======== DONNÉES DE L'EXERCICE

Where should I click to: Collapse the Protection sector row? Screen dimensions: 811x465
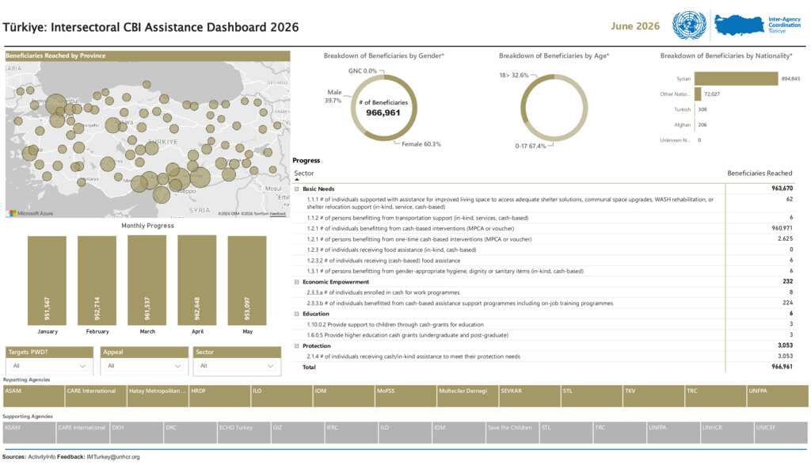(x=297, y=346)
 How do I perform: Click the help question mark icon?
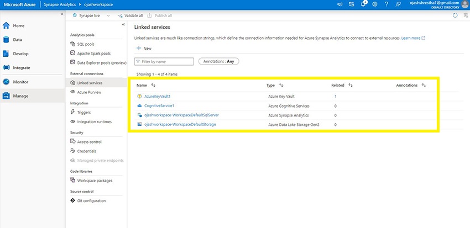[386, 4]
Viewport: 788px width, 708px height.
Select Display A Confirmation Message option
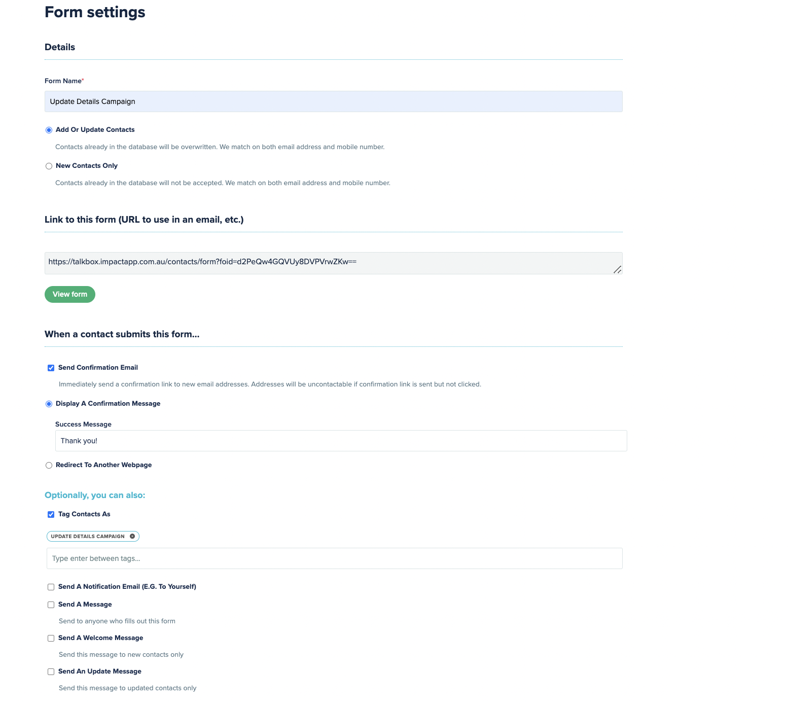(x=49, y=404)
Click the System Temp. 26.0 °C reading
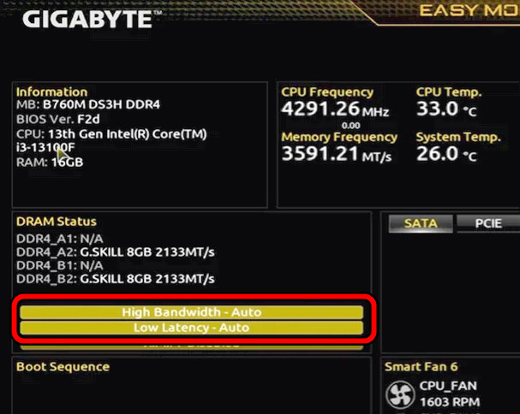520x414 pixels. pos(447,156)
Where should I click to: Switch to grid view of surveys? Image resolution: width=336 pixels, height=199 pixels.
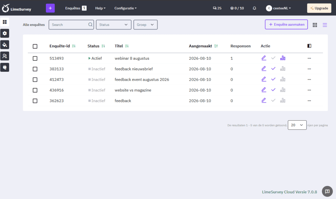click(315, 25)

================

CONSIGNE ▸ Recopiez à l'identique les lignes de la liste, depuis celle qui contient "How do I perform: Click" jusqu'à la fin de la liste, ces deux limites comprises. N'incluez pas les images dans votre réponse.

RÉSULTAT ▸
 How do I perform: Click the help question mark icon?
[386, 4]
Viewport: 788px width, 708px height.
Select Display A Confirmation Message option
(x=49, y=404)
Click the System Temp. 26.0 °C reading
520x414 pixels. pos(447,156)
Where should I click to: Switch to grid view of surveys? Image resolution: width=336 pixels, height=199 pixels.
click(315, 25)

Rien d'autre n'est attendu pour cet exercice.